Keith Mowat, Via email
Dear WSC
I read the article Naming Rites in WSC 170 with interest and amusement. However, the author neglected to mention one of the most frequent canards of all – the inevitable references (until this season, obviously) to the journey down “Wembley Way” on FA Cup final day. In fact, Wembley Way is a nondescript little street about a quarter of a mile from the stadium. The famous approach, with its marvellous view of the hallowed twin towers and its charming kebab stands, is called Olympic Way – at least according to my London A-Z.
John Paines, Via e-mail
Dear WSC
I would not normally intrude on the public grief of Chelsea and Tottenham supporters, but Terry Kealy’s diligent attention to the “facts” (Letters, WSC 170) requires some riposte from an Arsenal supporter, so why not me? Even if we stick to Terry’s bizarre formula of “postwar major trophies” (and clearly he means war No 2) Arsenal muster 15, which in this part of north London is one more than 14. Of course, the 15 includes six titles to Tottenham’s one, but why confuse quality with quantity? I say bizarre because Terry’s memory goes back far enough to recall Arsenal’s south London origins.
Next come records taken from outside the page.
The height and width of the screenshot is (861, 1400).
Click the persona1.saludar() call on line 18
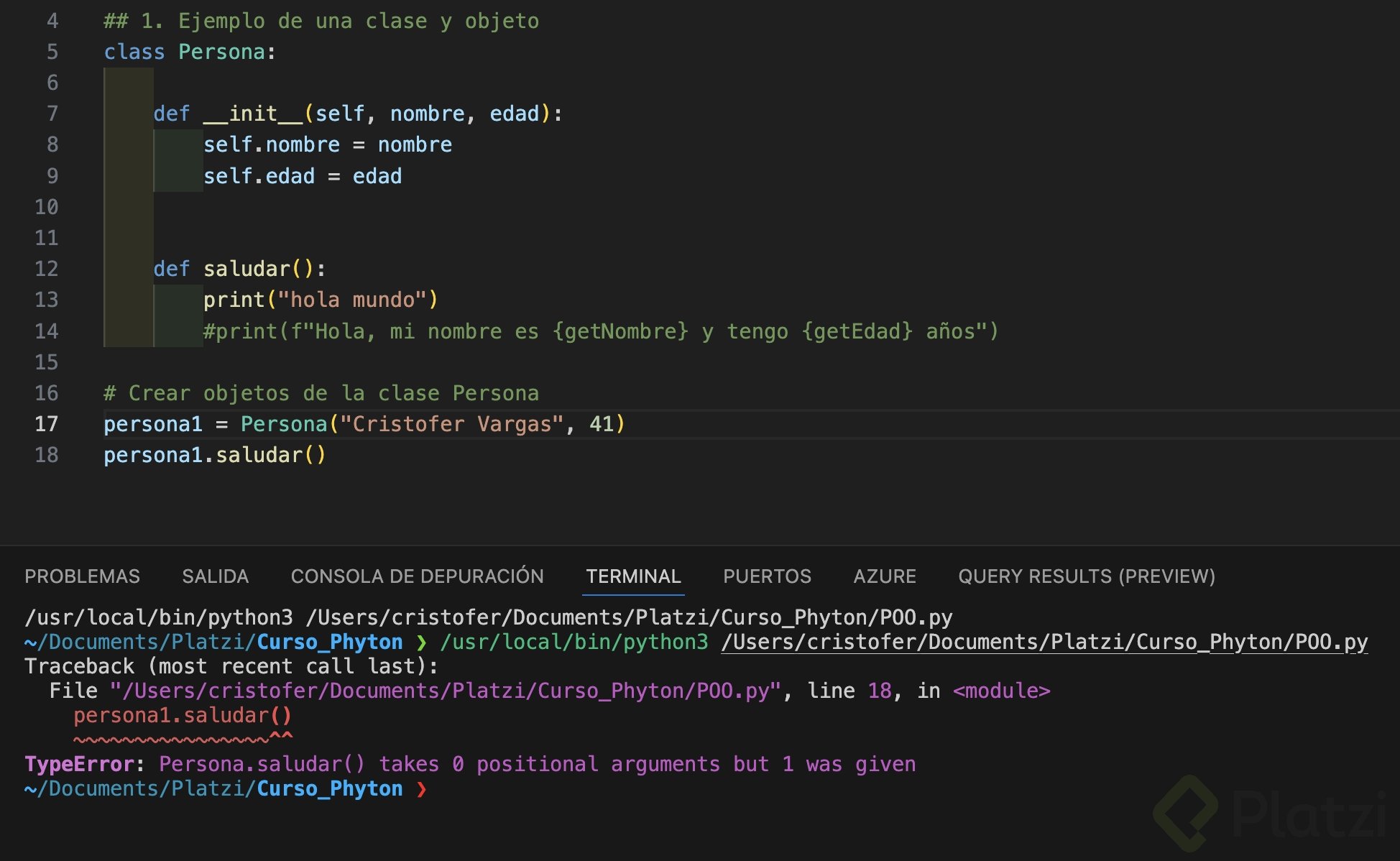(214, 455)
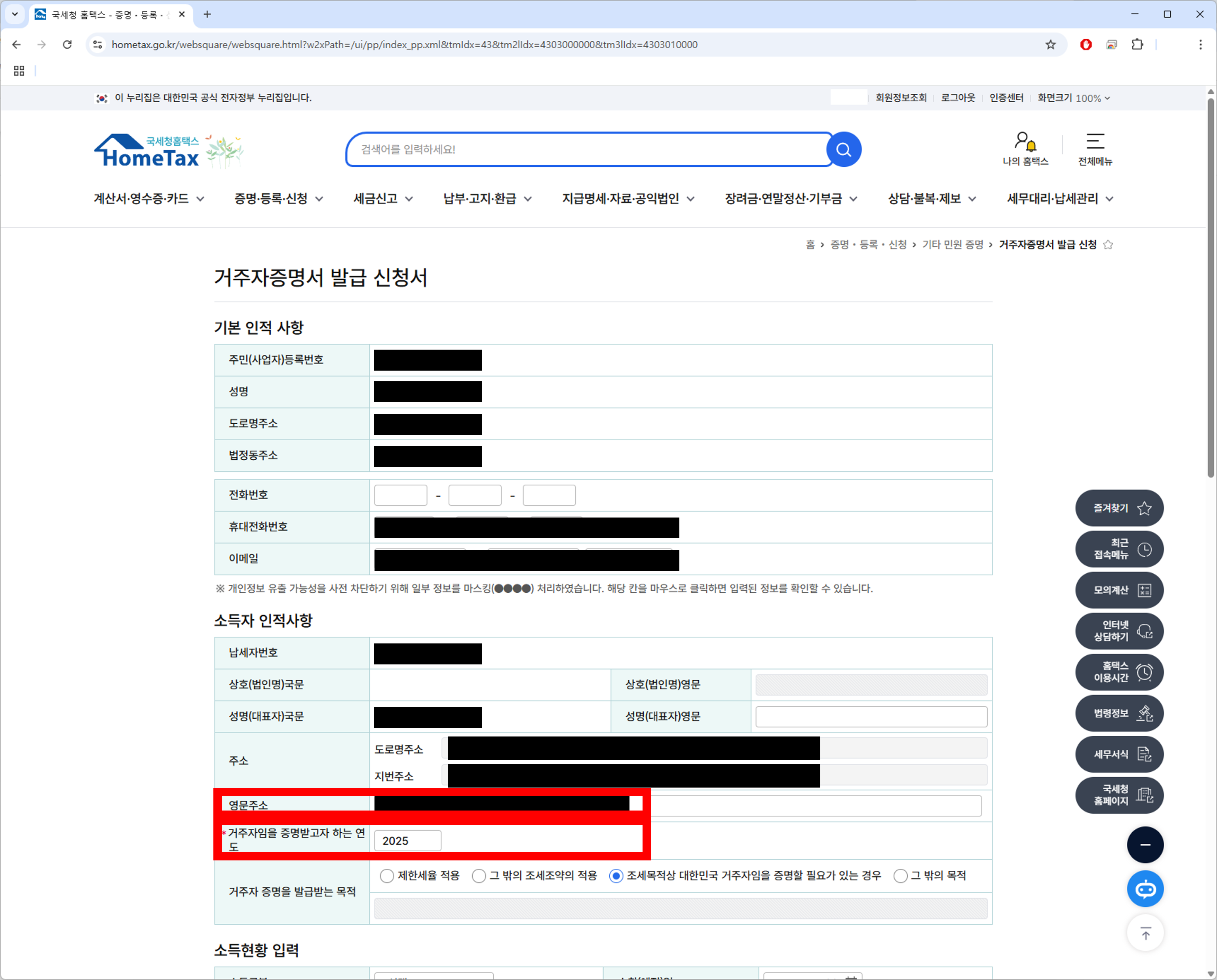The height and width of the screenshot is (980, 1217).
Task: Open 상담·불복·제보 menu item
Action: click(x=932, y=199)
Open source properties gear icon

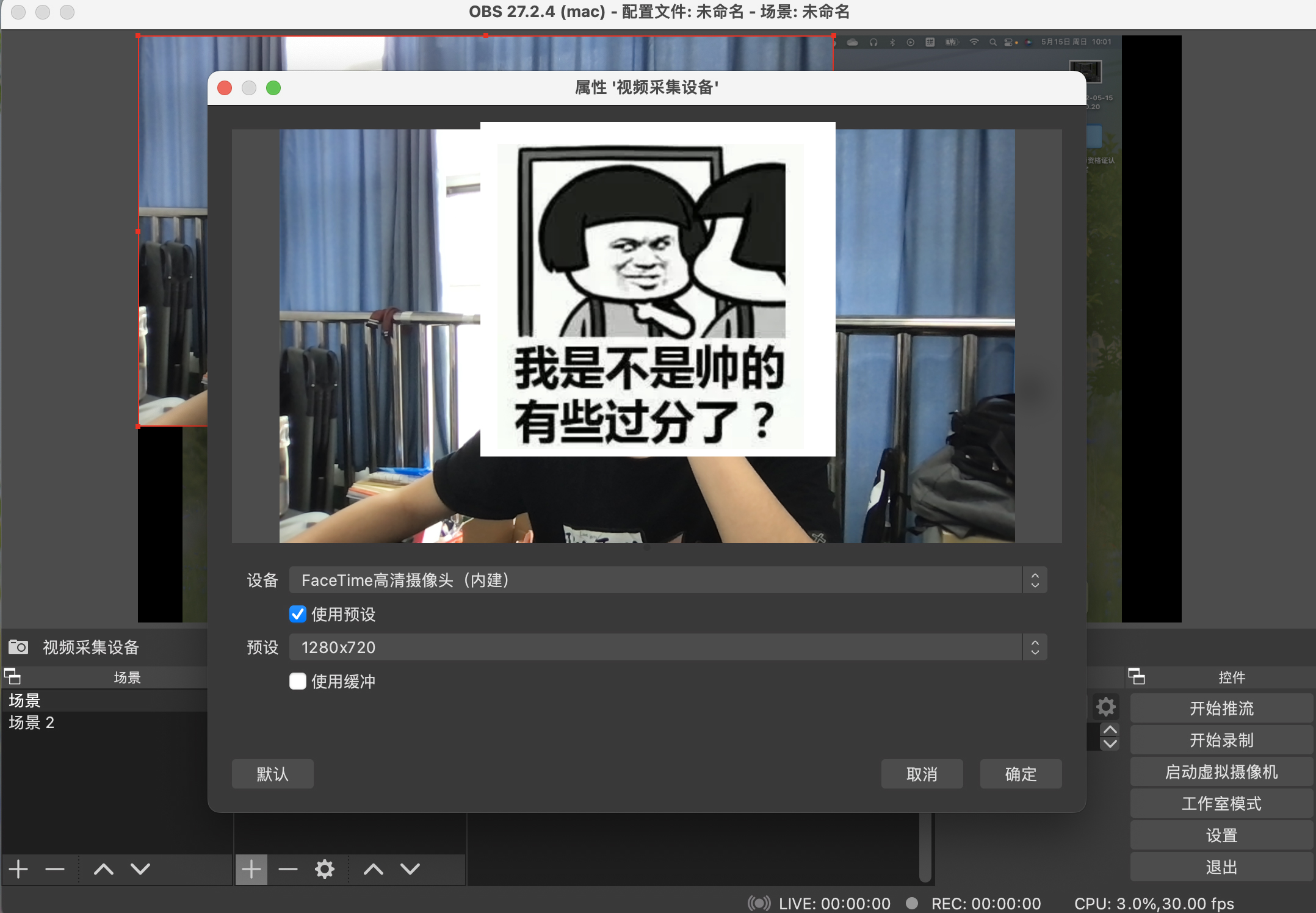click(x=325, y=868)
Yet although Arsenal moved to Highbury in 1913, before war No 1, Terry is reluctant to extend the meaning of “postwar major trophies” to include 1918-39 in the reckoning. I wonder why? If this piece of historical falsification wasn’t enough, Terry shows that Stalin has at last met his match, by excluding trophies Arsenal won under George Graham from the modern day reckoning, whilst counting those before (as long as they weren’t before 1945) and after!! What is the point of all this? If it is that a club’s standing is based on “a lot more than what it won last year” than I agree, but twisting dates in this way undermines the merit of the point. What next – a West Ham supporter claiming that in fact they have been the most successful London team if you exclude years that end in one, and only count years that end in four and five? And only start counting from the Algerian war of independence?